While visiting New York for the Fuse conference, Mr. M made a special appointment to visit R.BIRD offices in a quest to learn more about differences and similarities between North American and South American design practices.
I am most always willing to share. Both he and I learned:
At R.BIRD, our clients are mutually interested in exploring many valid, yet still-fuzzy ideas. At M-Design, the first project step presents a short list of product design recommendations that are fully realized in every detail.
At R.BIRD, a single, second step narrows the field to one or two with minor tweaks. At M-Design, there can be a never-ending series of refinements and experimentations. It’s interesting to note that R.BIRD’s approach to first creative usually results in only one refinement step, while M-Design’s approach somehow encourages never-ending experimentation to follow.
At R.BIRD, project costs expand or contract according to new events. At M-Design, project fees are fixed.
At R.BIRD, our experience has shown that “more is more” when it comes to ideation. At M-Design, “less is more” is what Mr. M demands and his clients seem to expect.
More or Less?
What are the pros and cons?
What does your experience say?
There are 1 comments so far | Post a comment
Comment Notice:
R.BIRD & Company, Inc. reserves the right to monitor content posted on the Service, and to modify or remove any messages or postings that it deems, in its sole discretion, to be abusive, defamatory, in violation of the copyright, trademark right, or other intellectual property right of any third party, or otherwise inappropriate for the Service. Notwithstanding the foregoing, R.BIRD is not obligated to take any such actions, and will not be responsible or liable for content posted by any subscriber in any forum, message board, or other area within the Service.
Ben Jackson | May 23, 2006
I run a [design agency]1 in Rio de Janeiro, and the picture you paint in this article is pretty accurate from my POV.
The public here is not very high up on the imagination scale, and showing a client a half-baked idea is a sure-fire way to lose their interest (Brazilians in particular have very short attention spans). We usually come up with two or three directions internally for a particular job, put them up on the wall for a few days, then pick the one we think will resonate most with the client and flesh it out for the presentation.

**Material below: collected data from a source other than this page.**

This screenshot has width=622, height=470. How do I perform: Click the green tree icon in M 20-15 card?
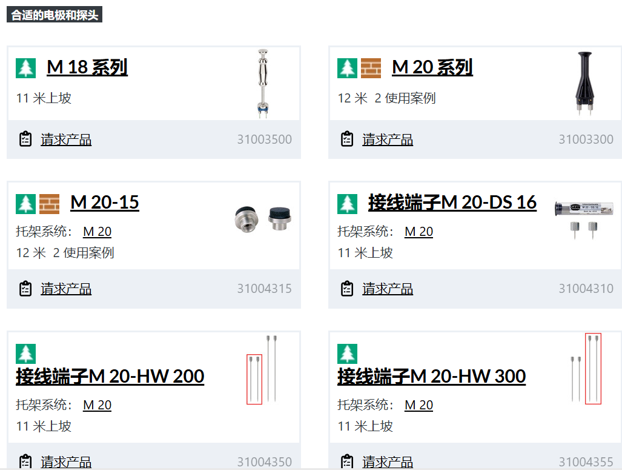(26, 204)
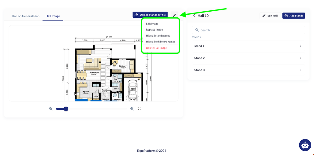Hide all exhibitors names
This screenshot has height=155, width=314.
pos(160,42)
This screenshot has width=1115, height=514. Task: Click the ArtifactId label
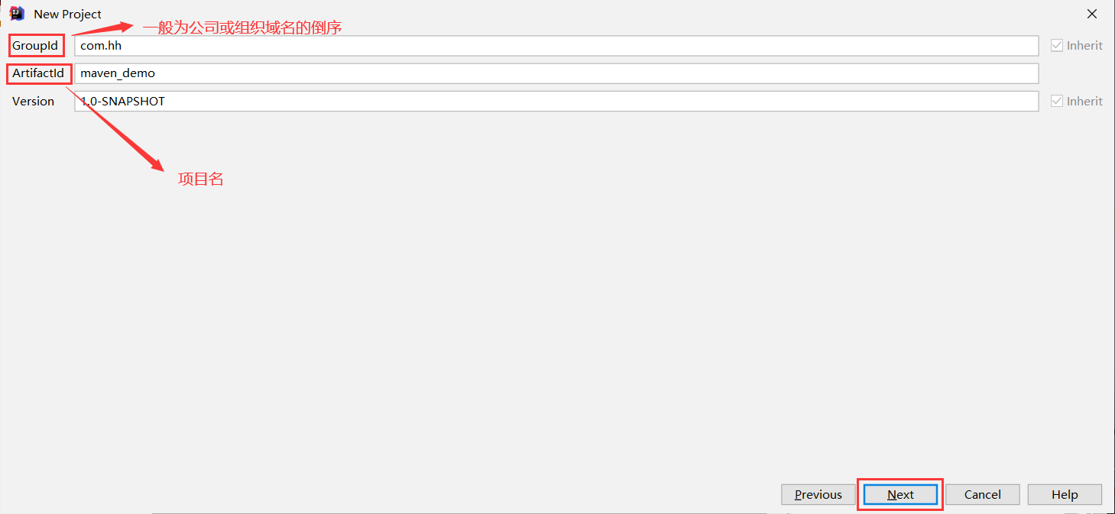pos(38,73)
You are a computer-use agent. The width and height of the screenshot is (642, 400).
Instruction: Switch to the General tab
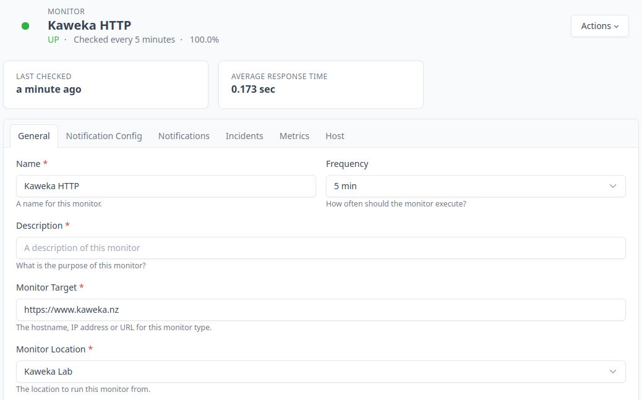[34, 136]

In Brazil (and the rest of S. America AFAIK), the market is only now starting to get the hint that Design makes any difference at all in a company’s ROI, let alone a significant one. Most advertising agencies and PR firms do almost all of their design in-house, shopping out to design firms only for their largest clients.
There is in fact a Brazilian equivalent to the Graphic Artist’s Guild Book of Pricing and Ethical Guidelines. It’s published by the Associação de Designers Gráficos (ADG), and the title is [“O Valor do Design”]2 (“The Value of Design”, check about halfway down the page). Unfortunately, the prices quoted in the tables are higher than what 90% of clients are willing to pay, and that’s in São Paulo, the business center of Brazil. Any work done in Rio will generally go for about a third of what it goes for down there.
Most surprising to me when I got here was the standard operating procedure for settling payments. Rather than the standard “deposit on commencement, balance on delivery”, payment for work is (like any mid-to-large expense here) parceled into 3, 6 or even a year’s worth of monthly payments. I often feel like I’m running a Best-Buy rather than a professional services agency.